The only real trade chip the Yankees have at shortstop is Eduardo Nunez, and I use the term "real" very loosely here. I can't see Nunez attracting much attention at all, thanks to him simply being a bad hitter. A triple-slash of .262/.310/.369 in 713 MLB plate appearances is not going to make anybody's mouth water. On top of that, the Yankees may need Nunez around since Derek Jeter may not be able to handle that many games as the starter at short.

That leaves us with pitching, where the Nationals will need to look at a 5th starter. They have Gio Gonzalez, Jordan Zimmerman, Ross Detwiler, and of course Stephen Strasburg for the rotation next year. Then again, Ross Ohlendorf has looked good this season, even in his two starts. But I can't help to think they would rather keep him in the bullpen. So I'm sure the right starting pitcher would pique their interests.

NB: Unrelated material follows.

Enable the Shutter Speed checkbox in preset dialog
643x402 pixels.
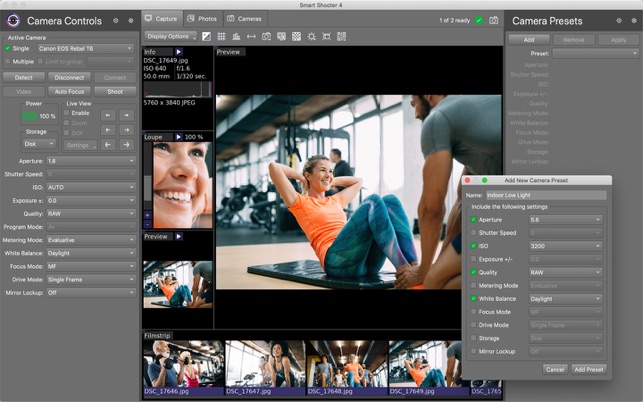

Like any team, Washington wouldn't mind picking up another bullpen piece. And that's where a deal for a starter could work out, since if the guy they trade for can't handle starting, they can always send him to the bullpen to see if they can get some value out of the guy. 

That's why I'm thinking of offering Washington Adam Warren.

"At least he doesn't want to send me to Boston. Ewwww."

Warren has an ERA of 4.32 in 58.1 innings in Major League Baseball. That doesn't look great, but keep in mind that that number is skewed thanks to a horrible one-game debut in 2012, in which he got shelled by the White Sox (6 ER, 8 H, 2 BB, and only 1 K in 2.1 innings). But in 2013 Adam's ERA is 3.54 after 14 relief appearances. And don't worry about his ability to start, as he started 53 games between 2011 and 2012 in AAA, where his ERA was 3.66.

Add in the fact that Adam Warren is only 25 years old, meaning he could improve on those numbers (not to mention joining an easier league to pitch in), and I think we have a solid trade on our hands.